Warnemünder Vorsaison
 

Nur ein paar Tage, das reicht schon – bleibt eigentlich nur Warnemünde. Nicht gerade mein Sehnsuchtsort, aber mit dem Zug sind es nur zwei Stunden, von Berlin aus. Und vor Ort gibt’s alles, was man braucht: Supermarkt, Bäcker, Buchhandlung, Restaurants … Also auf zum Meer.

Als erstes marschiere ich zum grünen Leuchtturm vorn auf der Mole. Links der langgeschwungene Strand, der weit hinten in eine Steilküste übergeht, rechts das Fahrwasser und der rote Schwester-Leuchtturm - und geradeaus Dänemark. Leider nicht zu sehen, dabei sind es nur 45 Kilometer bis Gedser. Zum Ausgleich schicke ich meine Augen der Hybrid-Fähre mit dem runden Rotorsegel hinterher. Auf dem Rückweg halten mich die Inschriften auf, die viele Molensteine zieren. „Lieber Opa“ steht da. Und „R.I.P.“ – klar, das sind Erinnerungen an Menschen, die im Meer bestattet wurden. Trauer braucht doch einen Ort …
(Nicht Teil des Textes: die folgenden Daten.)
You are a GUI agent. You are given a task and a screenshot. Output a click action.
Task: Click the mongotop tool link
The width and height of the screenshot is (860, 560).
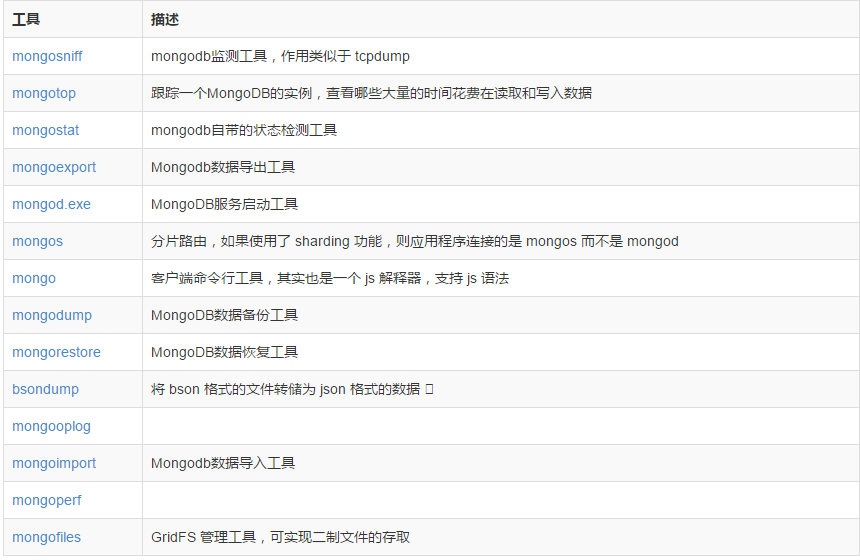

Und dann laufe ich den Strand entlang. Durch dicken Sand, durch nassen Sand, über angeschwemmte Steine, zuerst sind sie winzig, je näher ich der Steilküste komme, desto dicker werden sie. Die übliche Ostsee-Mischung aus Feuersteinen, Graniten, Kreide … Erdgeschichte zum Anfassen. Immer wieder hebe ich einen auf, vielleicht ein versteinerter Seeigel? Immer wieder Fehlanzeige – zur Strafe landet der Stein im tiefen Wasser. Irgendwann drehe ich mich um: Jetzt sieht der grüne Leuchtturm winzig aus, der alte Turm aus Backstein überragt ihn ein ganzes Stück. Klar, früher war mehr Reichweite nötig. Aber gegen das Neptun-Hotel hat auch er Spielzeugformat! 64 Meter ist der Riesenbau aus DDR-Zeiten hoch, lese ich später. 19 Etagen, 338 Zimmer, alle mit Meerblick. Klingt verlockend, aber dort übernachten, hm …

Dann habe ich die Steilküste erreicht. Soll ich wirklich weiter? Sooo hoch ist die Wand nicht, vielleicht zehn, fünfzehn Meter, schätze ich. An einer Stelle muss man dicht an ihr entlang, da könnte ich mich beeilen. Und aufgeweicht sieht die bloßliegende Erde auch nicht aus. Also los! An einer Stelle liegt, die Wurzeln in die Luft gereckt, eine abgestürzte Buche. Wer die auf den Kopf kriegte … Ein paar Meter weiter studiere ich die Erdschichten, Mergel, Lehm, Sand, manchmal ein dicker Stein. An der engsten Stelle – der Strand ist gerade mal drei Meter breit – mache ich Tempo. Und ausgerecht dort, wo der Strand wieder breiter wird, steht ein Warnschild: Lebensgefahr. Von hier führt eine Treppe nach oben … da entscheide ich mich für meine Sicherheit 😉  

Auf der Kliffkante laufe ich zurück, „selbstverständlich“ in gebührendem Abstand. Zwischen den Buchenstämmen hindurch leuchtet das Meer. Ab und zu gelingt ein Blick nach unten, auf den Strand, die Steine, die Wellen … Lange ist es rundherum still. Dann plötzlich Himmel und Menschen - ein Hotel mit Aussichtsterrasse, mitten im Naturschutzgebiet. Na prima. Ein paar Kilometer weiter beginnt die breite Strandpromenade, trotz Vorsaison dicht bevölkert. Okay, wer nicht gut laufen kann, ist hier gut aufgehoben. Allerdings versperrt eine kleine Dünenkette den Blick aufs Meer.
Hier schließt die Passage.